ただし、技術が確実に必要となってくるボディ系セラピストの資格に関しては、独学での受験は難しいといえます。研修制度のそろったサロンに勤務したり、専門学校に通ったりと、資格試験合格のためには技術経験を積む必要があるでしょう。

セラピストに向いている人とは。おすすめの書籍も紹介!

人と接することが好き

ボディ系・心理系問わず、セラピストとはお客さまひとりひとりに向き合い、日頃のストレス解消を手伝いながら心身ともに癒しを与える職業です。そのため、人と接することが好き、人の話を聞くことが好きなど、他人と向き合うことにストレスを感じない人はセラピストに向いているといえるでしょう。
 

おおらかな性格

また、セラピストは「指名が入らない」「お客様から心ない言葉を言われた」といった精神的なストレスを負ってしまうこともあります。
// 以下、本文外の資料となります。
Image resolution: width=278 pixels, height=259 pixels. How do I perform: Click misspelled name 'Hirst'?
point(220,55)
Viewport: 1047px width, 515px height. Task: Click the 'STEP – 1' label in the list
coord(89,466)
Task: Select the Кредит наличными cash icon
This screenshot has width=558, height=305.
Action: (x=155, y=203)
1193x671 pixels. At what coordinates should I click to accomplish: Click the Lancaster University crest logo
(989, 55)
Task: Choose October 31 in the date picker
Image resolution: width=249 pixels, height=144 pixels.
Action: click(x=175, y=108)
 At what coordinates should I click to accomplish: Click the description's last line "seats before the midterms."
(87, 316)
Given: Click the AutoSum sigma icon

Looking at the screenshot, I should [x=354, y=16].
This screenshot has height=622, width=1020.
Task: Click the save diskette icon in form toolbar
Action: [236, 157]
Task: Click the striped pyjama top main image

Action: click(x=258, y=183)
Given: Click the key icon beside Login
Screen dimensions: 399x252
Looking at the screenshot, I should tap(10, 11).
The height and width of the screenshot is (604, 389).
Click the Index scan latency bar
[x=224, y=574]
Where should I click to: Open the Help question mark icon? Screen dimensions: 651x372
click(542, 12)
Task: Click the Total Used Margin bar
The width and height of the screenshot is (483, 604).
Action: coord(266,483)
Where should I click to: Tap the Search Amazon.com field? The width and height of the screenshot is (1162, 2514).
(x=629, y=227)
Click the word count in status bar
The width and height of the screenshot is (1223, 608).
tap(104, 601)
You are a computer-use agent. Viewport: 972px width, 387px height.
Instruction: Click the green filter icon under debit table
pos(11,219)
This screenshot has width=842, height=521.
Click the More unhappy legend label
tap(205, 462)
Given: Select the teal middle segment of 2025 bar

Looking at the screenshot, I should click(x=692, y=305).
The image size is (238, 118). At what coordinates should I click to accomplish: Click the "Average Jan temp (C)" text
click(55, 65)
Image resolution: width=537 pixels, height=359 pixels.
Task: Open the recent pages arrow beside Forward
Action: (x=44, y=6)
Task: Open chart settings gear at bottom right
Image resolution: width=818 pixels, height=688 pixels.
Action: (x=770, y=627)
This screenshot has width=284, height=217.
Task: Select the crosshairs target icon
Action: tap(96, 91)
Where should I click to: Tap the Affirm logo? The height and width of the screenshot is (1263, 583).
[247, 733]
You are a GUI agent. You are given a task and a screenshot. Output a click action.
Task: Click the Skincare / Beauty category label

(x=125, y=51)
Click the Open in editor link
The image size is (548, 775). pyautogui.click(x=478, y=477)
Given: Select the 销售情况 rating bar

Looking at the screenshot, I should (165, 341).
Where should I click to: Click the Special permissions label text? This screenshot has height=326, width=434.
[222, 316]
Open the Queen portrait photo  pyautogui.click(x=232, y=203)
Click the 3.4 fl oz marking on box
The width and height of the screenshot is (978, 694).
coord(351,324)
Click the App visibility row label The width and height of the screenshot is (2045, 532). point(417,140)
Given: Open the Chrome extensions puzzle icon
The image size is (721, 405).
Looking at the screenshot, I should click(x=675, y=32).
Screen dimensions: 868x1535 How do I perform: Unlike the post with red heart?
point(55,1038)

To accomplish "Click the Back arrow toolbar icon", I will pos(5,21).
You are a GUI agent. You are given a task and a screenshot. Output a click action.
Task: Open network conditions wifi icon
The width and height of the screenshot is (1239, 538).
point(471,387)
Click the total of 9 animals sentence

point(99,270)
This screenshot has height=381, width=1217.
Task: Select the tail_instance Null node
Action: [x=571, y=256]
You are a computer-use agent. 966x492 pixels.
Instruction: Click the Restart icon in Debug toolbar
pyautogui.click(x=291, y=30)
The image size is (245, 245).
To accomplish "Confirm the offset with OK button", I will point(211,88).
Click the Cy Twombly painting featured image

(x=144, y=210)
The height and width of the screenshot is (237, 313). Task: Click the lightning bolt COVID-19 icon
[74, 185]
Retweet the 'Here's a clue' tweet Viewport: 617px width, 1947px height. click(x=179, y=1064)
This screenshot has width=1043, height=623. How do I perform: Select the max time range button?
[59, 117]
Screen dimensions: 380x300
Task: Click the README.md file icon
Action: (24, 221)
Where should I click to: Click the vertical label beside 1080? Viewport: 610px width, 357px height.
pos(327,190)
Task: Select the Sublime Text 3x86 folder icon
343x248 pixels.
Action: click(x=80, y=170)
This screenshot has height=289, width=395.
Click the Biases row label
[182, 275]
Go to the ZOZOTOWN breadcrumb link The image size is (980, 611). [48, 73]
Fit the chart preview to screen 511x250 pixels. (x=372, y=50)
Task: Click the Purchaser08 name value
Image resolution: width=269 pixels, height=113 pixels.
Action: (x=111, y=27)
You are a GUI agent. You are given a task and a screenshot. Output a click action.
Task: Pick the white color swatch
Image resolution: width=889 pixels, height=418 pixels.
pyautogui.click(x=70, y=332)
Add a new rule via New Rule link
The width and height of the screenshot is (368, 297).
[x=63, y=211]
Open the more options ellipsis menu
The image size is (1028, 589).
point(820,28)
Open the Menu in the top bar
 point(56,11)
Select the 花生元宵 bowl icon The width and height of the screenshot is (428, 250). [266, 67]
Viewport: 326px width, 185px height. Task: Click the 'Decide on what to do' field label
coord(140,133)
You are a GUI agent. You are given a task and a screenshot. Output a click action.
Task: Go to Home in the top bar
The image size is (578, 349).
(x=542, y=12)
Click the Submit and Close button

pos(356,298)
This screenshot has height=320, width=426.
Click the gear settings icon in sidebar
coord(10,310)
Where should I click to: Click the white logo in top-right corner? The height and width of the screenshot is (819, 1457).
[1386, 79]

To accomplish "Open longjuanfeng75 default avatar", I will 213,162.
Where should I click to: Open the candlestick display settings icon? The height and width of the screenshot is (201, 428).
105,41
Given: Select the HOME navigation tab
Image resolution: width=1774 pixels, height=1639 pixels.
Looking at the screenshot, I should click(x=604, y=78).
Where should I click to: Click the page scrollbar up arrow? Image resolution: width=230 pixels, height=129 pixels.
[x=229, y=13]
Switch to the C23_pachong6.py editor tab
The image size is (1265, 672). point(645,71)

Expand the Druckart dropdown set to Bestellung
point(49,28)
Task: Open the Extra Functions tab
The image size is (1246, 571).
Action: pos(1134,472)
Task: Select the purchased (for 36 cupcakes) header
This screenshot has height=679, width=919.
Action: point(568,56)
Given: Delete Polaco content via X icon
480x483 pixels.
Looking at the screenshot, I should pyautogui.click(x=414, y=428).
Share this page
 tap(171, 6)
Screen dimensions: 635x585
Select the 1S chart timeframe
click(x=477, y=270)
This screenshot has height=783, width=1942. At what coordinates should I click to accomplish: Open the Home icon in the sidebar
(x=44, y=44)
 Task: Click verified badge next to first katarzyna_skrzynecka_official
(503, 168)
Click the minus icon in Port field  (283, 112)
自身がおおらかな性格であり、メンタルを強く保てるかどうかも、セラピストの素質として必要になってきます。

セラピストを目指す人におすすめのテキスト

直接顧客の体に施術するボディ系セラピストは、何よりも「人のからだのつくり」について知識を習得しておく必要があります。ここでは、人の体のつくりを学べる書籍を紹介します。

心理系セラピストになるには、顧客の深層心理を引き出すためのカウンセリング力が大切です。ここでは、心理系セラピストを目指す人におすすめしたい、カウセリング力を身につけるために役立つ書籍を紹介します。

ゆるめのトーンで初心者にもおすすめ!からだの構造が理解できる教本

著者
["有川 譲二", "有川 譲二"]
出版日

体と筋肉のしくみについて詳しく解説された本書は、やさしい表現・言葉で書かれている点が特徴です。

「長時間のパソコン業務で疲れやすい部位はここ」といったように、身近な動作と紐づけて体と筋肉のしくみを解説しているため、顧客に説明する際にも書かれている表現をそのまま活用できます。

医療や解剖学の知識がなくとも十分に理解でき、ボディ系セラピストを目指すために体のつくりを勉強したい人にぴったりの1冊です。

筋肉・骨の触れ方まで学べ技術面でもサポートしてくれる書籍

著者
["Andrew Biel", "阪本 桂造"]
出版日

体の筋肉・骨の部位解説をしている書籍が多い中で、「触診が学べる」教本としてセラピストにおすすめしたい1冊です。

全米のマッサージ学校でも教科書として使用されている『Trail Guide to the Body』を翻訳。掲載されている図版はすべて手書きのイラストで、細部まで丁寧に描き込まれています。

各部位の体の触り方、触った上で「こんな感触がしたら触診がきちんとできている」という指標まで細かく示してくれています。実際にセラピストとして施術をおこなう上で役立つ必携書といえるでしょう。

カウンセリングの基礎を学びつつスキルを高められると評判の1冊

著者
花川 ゆう子
出版日

カウンセリングの手法のひとつであり、アメリカを中心に世界30カ国以上で使われている「AEDP(Accelerated Experiential Dynamic Psychotherapy:加速化体験力動療法)」についての初めての日本語訳書籍です。

AEDPの創始者から直接学びを受け、現在もアメリカの第一線で活躍している花川ゆう子氏が著した1冊。

日本人セラピストにも有効とされているAEDPの基本的な考え方もしっかりと触れつつ、実践する上でのプロセスを細かく分類し解説しています。最終章では実際の4つの事例を元にAEDPという手法のアプローチ方法を紹介。本書を読めば、AEDPという手法をまるごと学ぶことができます。

読みごたえ抜群!伝説のセラピストの言葉から多くの気づきが得られる一冊

著者
祥彦, 諸富
出版日

フロイト、ユング、アドラーといった伝説のセラピストや、日本の臨床家である森田正馬、中井久夫など全25名のセラピストたちの言葉を紹介・解説しています。

約370ページにもおよぶ本書からは著名なセラピストが残した言葉が数々並び、自分が目指すべきセラピストの姿について考えさせられます。セラピストを目指す人にとっても、すでにセラピストとして働いている人にとっても、新しい気づきと感銘を与えてくれる必携本です。

顧客との向き合い方、セラピストとしてどのようにあるべきかを著名人の言葉から学ぶことができます。

一言で「セラピスト」と言っても、そのジャンルや種類は非常に多岐に渡ります。セラピストを目指すのであれば、まずは自身がボディ系セラピスト、心理系セラピストのどちらに向いているかを決めること。さらにどんなセラピーを通して人を癒したいかといった自己分析を通して、自身に合ったセラピー手法を選択しましょう。